**What is needed:**
Your task is to repeat exactly the lines below between the line holding "Given: Open My lists heart icon" and the line holding "The height and width of the screenshot is (434, 980).", inclusive, and only those.

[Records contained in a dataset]
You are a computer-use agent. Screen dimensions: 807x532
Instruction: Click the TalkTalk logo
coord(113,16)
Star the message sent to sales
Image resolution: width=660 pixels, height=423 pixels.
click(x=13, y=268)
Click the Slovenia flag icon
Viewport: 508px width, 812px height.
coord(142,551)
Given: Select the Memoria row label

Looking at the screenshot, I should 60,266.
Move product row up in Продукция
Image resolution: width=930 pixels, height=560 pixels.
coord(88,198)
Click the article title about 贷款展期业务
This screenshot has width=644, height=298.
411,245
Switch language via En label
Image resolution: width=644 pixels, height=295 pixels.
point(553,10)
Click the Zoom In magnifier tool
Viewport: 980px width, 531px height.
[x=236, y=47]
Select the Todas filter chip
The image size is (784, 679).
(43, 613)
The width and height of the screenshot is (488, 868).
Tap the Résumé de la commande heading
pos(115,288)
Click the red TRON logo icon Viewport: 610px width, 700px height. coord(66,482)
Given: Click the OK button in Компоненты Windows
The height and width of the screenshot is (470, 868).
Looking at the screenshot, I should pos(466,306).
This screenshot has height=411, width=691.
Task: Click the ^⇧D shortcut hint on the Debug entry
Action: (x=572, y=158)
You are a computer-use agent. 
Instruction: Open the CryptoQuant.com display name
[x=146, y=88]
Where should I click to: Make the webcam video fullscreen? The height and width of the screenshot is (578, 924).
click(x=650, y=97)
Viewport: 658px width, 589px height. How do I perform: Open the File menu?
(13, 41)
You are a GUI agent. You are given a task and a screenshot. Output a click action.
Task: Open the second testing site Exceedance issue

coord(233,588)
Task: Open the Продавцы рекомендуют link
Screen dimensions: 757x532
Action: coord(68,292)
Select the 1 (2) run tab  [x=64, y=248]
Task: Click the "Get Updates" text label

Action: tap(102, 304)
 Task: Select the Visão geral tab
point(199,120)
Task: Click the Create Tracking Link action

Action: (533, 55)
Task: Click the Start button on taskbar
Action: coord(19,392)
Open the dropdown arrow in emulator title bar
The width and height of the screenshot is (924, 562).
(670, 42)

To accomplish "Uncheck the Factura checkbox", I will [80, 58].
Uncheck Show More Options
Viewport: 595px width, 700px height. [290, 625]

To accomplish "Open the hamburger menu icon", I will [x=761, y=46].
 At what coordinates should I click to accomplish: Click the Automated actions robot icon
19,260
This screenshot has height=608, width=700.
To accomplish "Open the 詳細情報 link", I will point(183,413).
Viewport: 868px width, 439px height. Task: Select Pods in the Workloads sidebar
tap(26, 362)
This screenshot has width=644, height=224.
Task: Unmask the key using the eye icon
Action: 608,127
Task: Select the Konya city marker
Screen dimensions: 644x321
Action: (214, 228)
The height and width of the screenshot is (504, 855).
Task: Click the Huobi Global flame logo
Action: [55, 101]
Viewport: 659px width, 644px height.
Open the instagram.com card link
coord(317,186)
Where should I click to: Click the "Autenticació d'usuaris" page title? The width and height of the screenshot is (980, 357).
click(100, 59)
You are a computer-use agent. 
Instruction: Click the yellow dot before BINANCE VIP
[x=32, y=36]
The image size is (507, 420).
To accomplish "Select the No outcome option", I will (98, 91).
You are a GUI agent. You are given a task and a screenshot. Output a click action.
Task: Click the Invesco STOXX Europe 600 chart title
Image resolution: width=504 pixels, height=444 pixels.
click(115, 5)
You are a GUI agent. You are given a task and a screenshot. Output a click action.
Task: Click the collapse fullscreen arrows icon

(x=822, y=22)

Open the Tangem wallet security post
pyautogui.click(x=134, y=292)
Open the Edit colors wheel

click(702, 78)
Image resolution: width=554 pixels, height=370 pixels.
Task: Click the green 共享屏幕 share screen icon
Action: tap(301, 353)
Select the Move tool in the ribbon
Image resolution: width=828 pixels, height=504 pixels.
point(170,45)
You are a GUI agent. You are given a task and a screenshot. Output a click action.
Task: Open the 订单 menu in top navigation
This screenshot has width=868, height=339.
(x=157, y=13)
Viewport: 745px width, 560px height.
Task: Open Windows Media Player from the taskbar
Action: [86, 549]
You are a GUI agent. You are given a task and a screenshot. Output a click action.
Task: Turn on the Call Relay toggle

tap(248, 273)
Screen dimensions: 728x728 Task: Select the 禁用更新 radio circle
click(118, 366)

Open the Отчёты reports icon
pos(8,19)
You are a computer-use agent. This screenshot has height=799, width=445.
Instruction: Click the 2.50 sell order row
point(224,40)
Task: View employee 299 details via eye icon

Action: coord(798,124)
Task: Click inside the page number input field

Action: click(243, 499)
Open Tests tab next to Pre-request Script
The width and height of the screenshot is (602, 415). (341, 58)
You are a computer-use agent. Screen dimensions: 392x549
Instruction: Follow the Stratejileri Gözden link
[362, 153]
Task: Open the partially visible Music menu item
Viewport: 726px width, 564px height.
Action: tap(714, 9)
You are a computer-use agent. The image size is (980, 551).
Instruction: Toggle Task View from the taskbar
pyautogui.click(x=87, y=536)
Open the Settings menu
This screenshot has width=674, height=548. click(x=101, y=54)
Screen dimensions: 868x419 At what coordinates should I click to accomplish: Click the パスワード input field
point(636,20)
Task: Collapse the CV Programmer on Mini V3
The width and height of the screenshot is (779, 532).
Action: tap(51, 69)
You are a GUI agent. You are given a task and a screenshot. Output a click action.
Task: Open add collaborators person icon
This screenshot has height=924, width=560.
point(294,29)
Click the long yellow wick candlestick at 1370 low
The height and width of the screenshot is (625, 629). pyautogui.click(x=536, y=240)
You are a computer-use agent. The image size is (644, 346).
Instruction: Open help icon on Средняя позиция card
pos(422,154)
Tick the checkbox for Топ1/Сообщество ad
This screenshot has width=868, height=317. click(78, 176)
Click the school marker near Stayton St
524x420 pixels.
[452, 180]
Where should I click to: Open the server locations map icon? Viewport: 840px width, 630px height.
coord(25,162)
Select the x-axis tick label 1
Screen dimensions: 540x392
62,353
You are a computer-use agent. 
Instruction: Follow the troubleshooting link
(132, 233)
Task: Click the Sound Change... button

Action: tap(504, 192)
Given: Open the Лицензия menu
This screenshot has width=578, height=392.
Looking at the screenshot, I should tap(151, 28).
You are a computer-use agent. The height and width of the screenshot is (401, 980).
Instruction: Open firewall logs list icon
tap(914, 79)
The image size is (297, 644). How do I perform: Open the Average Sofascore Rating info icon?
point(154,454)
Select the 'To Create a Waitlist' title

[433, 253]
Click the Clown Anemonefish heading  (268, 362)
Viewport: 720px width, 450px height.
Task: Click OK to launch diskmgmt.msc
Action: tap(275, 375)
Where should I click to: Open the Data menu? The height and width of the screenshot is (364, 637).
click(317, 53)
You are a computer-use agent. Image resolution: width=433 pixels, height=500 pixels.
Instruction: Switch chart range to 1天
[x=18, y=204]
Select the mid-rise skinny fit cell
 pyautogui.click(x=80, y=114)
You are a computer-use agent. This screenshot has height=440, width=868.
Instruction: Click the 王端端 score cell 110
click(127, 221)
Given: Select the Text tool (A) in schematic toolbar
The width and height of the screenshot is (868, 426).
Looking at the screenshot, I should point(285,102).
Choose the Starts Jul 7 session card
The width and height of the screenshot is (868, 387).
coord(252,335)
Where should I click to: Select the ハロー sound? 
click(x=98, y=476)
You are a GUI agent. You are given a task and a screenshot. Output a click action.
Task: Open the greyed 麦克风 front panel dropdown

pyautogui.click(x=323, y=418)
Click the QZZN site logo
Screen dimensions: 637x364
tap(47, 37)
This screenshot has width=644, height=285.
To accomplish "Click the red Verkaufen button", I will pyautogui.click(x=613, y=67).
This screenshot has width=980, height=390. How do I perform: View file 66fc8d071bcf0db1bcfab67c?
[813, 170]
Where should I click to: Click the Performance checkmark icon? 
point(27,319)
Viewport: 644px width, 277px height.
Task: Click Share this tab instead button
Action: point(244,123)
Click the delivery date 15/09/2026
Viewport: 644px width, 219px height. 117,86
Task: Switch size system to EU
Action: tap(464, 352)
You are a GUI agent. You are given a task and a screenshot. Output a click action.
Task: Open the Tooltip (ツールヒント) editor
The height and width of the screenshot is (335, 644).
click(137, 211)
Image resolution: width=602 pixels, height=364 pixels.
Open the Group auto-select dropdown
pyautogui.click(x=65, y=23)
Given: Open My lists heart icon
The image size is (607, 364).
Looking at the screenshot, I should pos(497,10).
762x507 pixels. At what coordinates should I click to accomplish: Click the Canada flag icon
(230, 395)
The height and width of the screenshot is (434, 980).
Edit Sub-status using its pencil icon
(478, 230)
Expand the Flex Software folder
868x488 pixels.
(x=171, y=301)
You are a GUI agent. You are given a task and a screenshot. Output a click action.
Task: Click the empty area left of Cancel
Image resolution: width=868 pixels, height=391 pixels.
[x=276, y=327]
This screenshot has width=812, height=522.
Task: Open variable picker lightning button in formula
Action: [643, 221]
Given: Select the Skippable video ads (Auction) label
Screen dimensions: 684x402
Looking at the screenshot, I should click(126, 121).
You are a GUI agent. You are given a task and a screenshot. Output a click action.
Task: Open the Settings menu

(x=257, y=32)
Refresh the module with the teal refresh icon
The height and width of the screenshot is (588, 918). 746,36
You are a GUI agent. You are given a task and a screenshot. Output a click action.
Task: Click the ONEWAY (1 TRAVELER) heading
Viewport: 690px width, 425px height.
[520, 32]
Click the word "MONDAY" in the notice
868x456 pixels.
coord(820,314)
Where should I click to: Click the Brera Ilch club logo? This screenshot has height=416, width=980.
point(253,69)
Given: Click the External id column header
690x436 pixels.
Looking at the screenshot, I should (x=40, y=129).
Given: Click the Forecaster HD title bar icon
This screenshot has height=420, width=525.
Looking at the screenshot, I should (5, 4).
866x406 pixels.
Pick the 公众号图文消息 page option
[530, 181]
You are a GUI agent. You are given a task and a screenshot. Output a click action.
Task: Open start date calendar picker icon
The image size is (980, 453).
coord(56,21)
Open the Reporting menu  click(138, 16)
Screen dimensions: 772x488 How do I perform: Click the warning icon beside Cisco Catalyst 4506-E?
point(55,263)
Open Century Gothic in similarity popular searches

**Your response:**
Given: Open My lists heart icon
The image size is (607, 364).
Looking at the screenshot, I should pos(497,10).
762x507 pixels. At what coordinates should I click to accomplish: Click the Canada flag icon
(230, 395)
The height and width of the screenshot is (434, 980).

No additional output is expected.